目录
1.绘制单变量分布
import seaborn as sns
import numpy as np
import matplotlib.pyplot as plt
#绘制单变量分布
np.random.seed(0) # 确定随机数生成器的种子,如果不使用每次生成图形不一样
arr = np.random.randn(100) # 生成随机数组
print(arr)
ax = sns.distplot(arr, bins=10,hist=True,kde=True,rug=True) # 绘制直方图
plt.show()#必须写,否则报错
2.绘制双变量分布
import seaborn as sns
import numpy as np
import matplotlib.pyplot as plt
import pandas as pd
# 创建DataFrame对象
dataframe_obj = pd.DataFrame({"x": np.random.randn(500),"y": np.random.randn(500)})
# 绘制散点图
# sns.jointplot(x="x", y="y", data=dataframe_obj,kind="scatter") #散点图
# sns.jointplot(x="x", y="y", data=dataframe_obj,kind="hex") #直方图
sns.jointplot(x="x", y="y", data=dataframe_obj,kind="kde") #核密度估计图形
plt.show()
import numpy as np
import matplotlib.pyplot as plt
import pandas as pd
import seaborn as sns
#绘制成对的双变量分布
score = np.random.randint(40, 100, (10, 5))
subjects = ["语文", "数学", "英语", "政治", "体育"]
stu=["同学"+str(i) for i in range(score.shape[0])]
data=pd.DataFrame(score,columns=subjects,index=stu)
print(data)
sns.pairplot(data)
plt.show()
3.分类散点图
import numpy as np
import matplotlib.pyplot as plt
import pandas as pd
import seaborn as sns
tips=pd.read_csv("F:/数学建模/机器学习/seaborn-data/tips.csv")

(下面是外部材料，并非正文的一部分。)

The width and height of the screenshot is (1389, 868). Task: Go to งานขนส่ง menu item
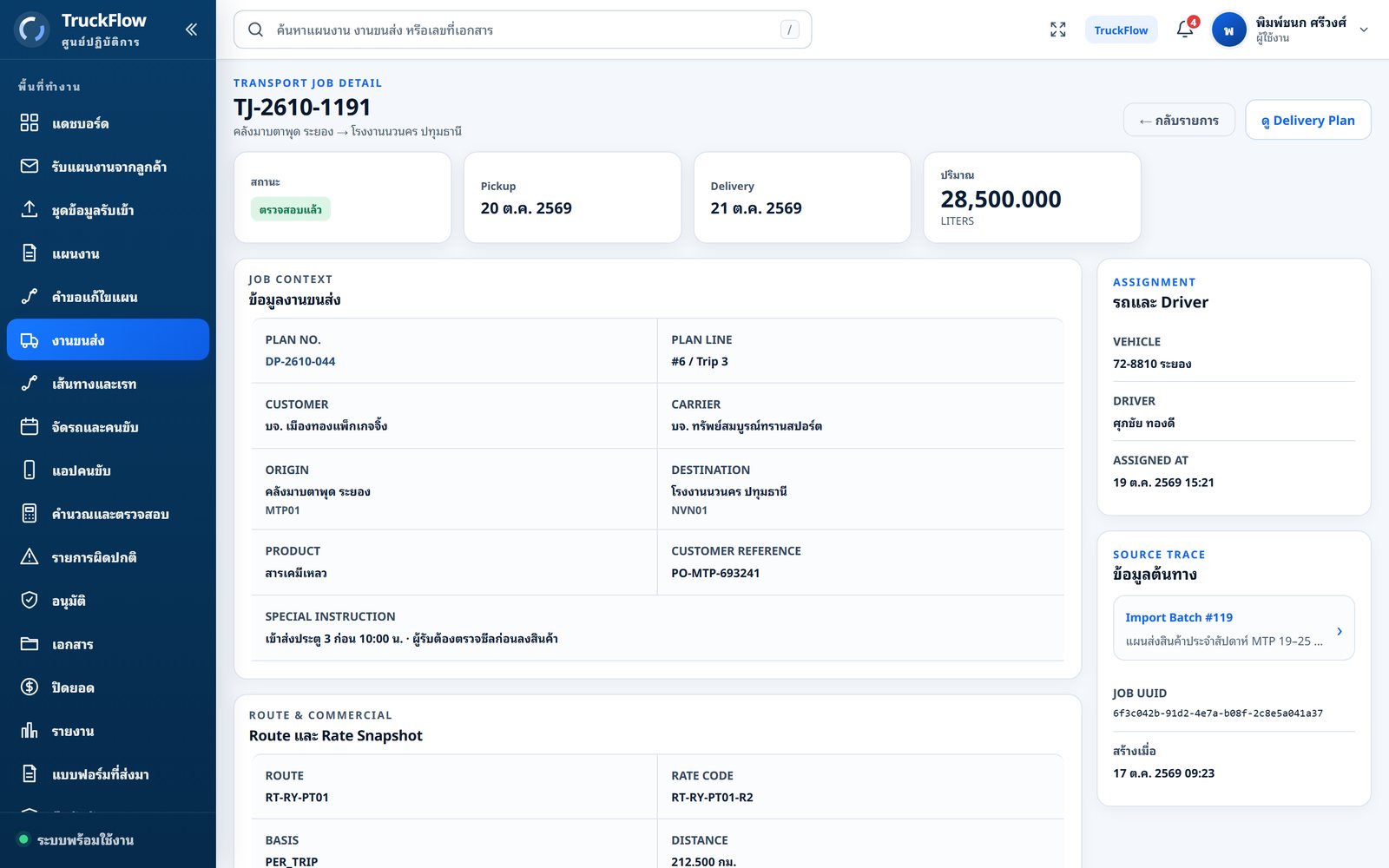(108, 339)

sns.stripplot(x="day",y="total_bill",data=tips,hue="time")
#sns.swarmplot(x="day",y="total_bill",data=tips) #所有的数据点都没有重叠
plt.show()
4.箱型图
要想查看各个分类中的数据分布,显而易见,散点图是不满足需求的,原因是它不够直观。5
import numpy as np
import matplotlib.pyplot as plt
import pandas as pd
import seaborn as sns
tips=pd.read_csv("F:/数学建模/机器学习/seaborn-data/tips.csv")
sns.boxplot(x="day",y="total_bill",data=tips) #hue="time" 按时间进行分类
plt.show()
5.相关性基本分析
import numpy as np
import matplotlib.pyplot as plt
import pandas as pd
import seaborn as sns
data=pd.read_csv("F:/数学建模/机器学习/nba_2017_nba_players_with_salary.csv")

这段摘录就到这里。